USDCAD bulls faded out near the descending trendline stretched from the top of 1.4667 in the last days of June, with the price slipping back to the 1.3500 zone.
The downside correction, however, has not yet disturbed the short sequence of higher highs and higher lows started from the 1.3314 bottom. And should support around 1.3500 hold with the help of the 20- and 200-day simple moving averages (SMAs) in the same neighborhood, the pair may push harder to clear the trendline. If a successful break at this point happens, with the price closing comfortably above 1.3685 too, the bulls could pick up steam towards the former key support area of 1.3830, which is also coinciding with the 38.2% Fibonacci of the downleg from 1.4667 to 1.3314. Higher, the door would open for the 50% Fibonacci of 1.3990.

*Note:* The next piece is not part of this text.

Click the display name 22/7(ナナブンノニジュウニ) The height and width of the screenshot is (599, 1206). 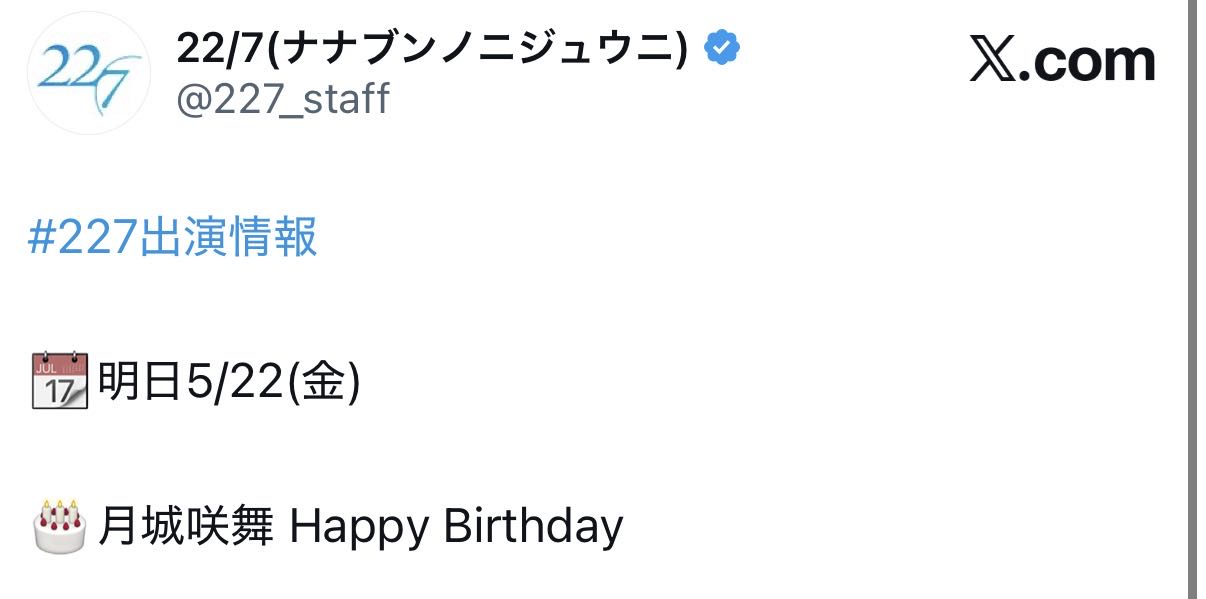433,47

Nevertheless, the basic scenario remains discouraging given the falling RSI and the weakness in the Stochastics and unless the 200-day SMA manages to curb the selling pressure, more losses could follow until the 1.3400 level. If the bears persist, the 3-month low of 1.3314 could next come under the spotlight ahead of the 1.3200 round number.
Summarizing, USDCAD continues to hold a bearish short-term bias after the latest pullback, though it remains to be seen if the nearby SMAs can come to the rescue.